*** Block opens ***

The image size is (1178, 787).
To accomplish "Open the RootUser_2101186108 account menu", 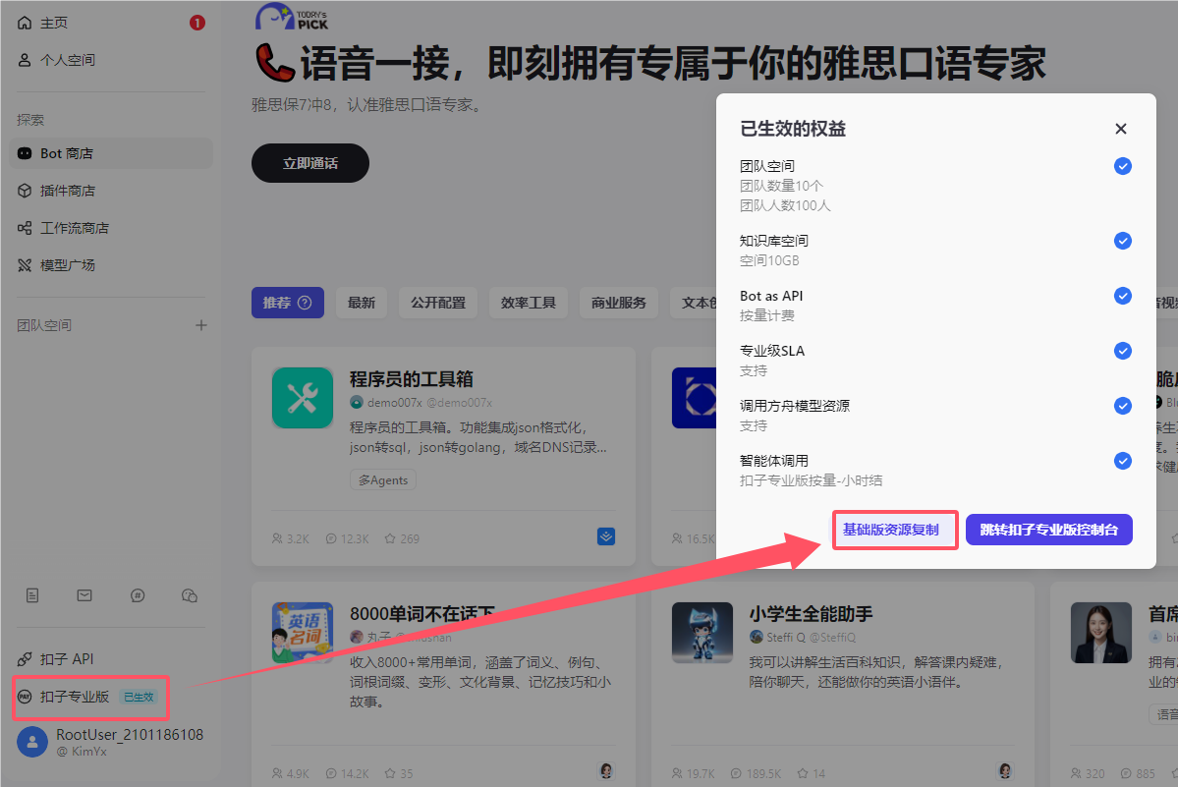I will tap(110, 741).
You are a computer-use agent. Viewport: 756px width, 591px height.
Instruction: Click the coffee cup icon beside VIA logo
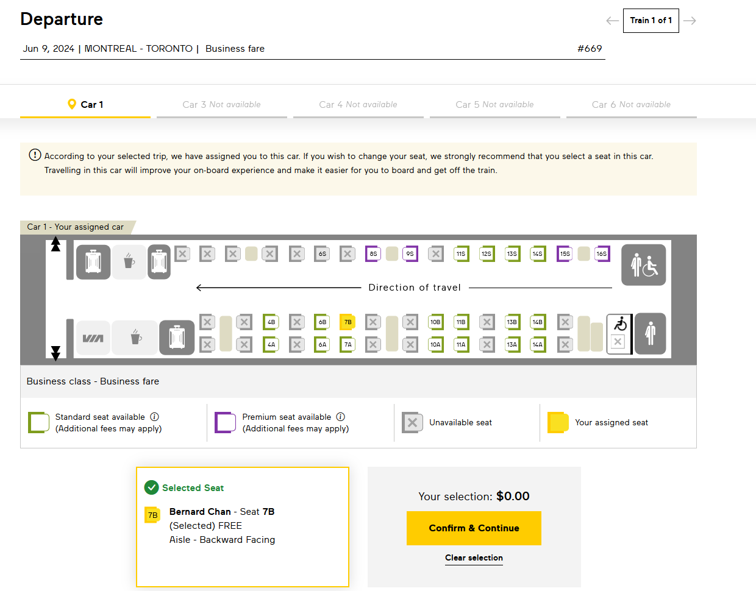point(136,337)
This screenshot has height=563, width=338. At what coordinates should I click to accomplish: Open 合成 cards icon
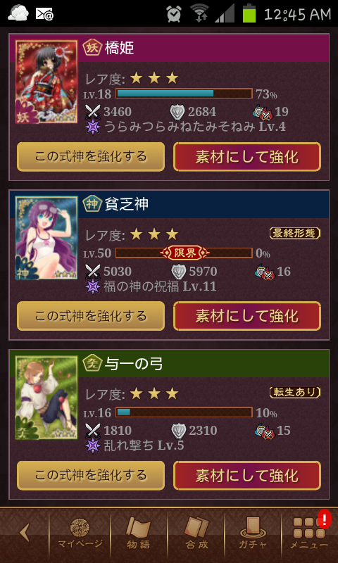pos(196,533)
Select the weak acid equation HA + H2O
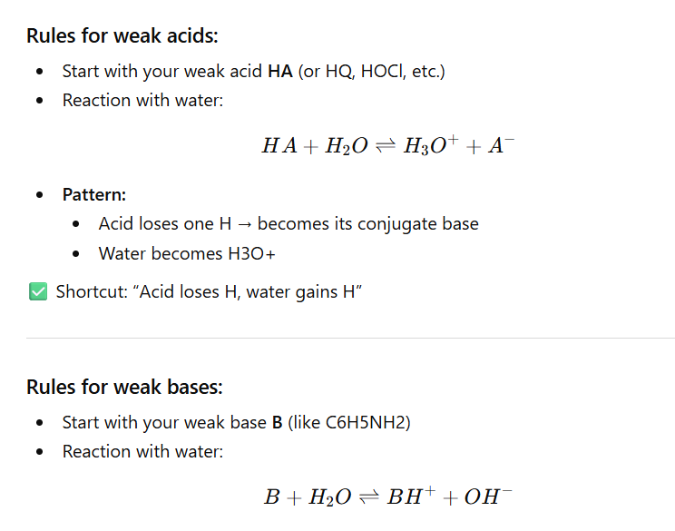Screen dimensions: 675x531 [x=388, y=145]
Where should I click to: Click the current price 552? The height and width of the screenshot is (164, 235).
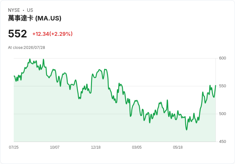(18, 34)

*** Block closes ***

Repeat exactly the line containing "Instruction: Click the" and every line after it through the end of the records, and nothing else. Leave the pictures out.

> _Output for this task_:
Instruction: Click the coffee cup icon beside VIA logo
point(136,337)
This screenshot has height=563, width=338. At what coordinates should I click to accomplish: Open 合成 cards icon
pos(196,533)
Select the weak acid equation HA + H2O
Screen dimensions: 675x531 [x=388, y=145]
Where should I click to: Click the current price 552? The height and width of the screenshot is (164, 235).
(18, 34)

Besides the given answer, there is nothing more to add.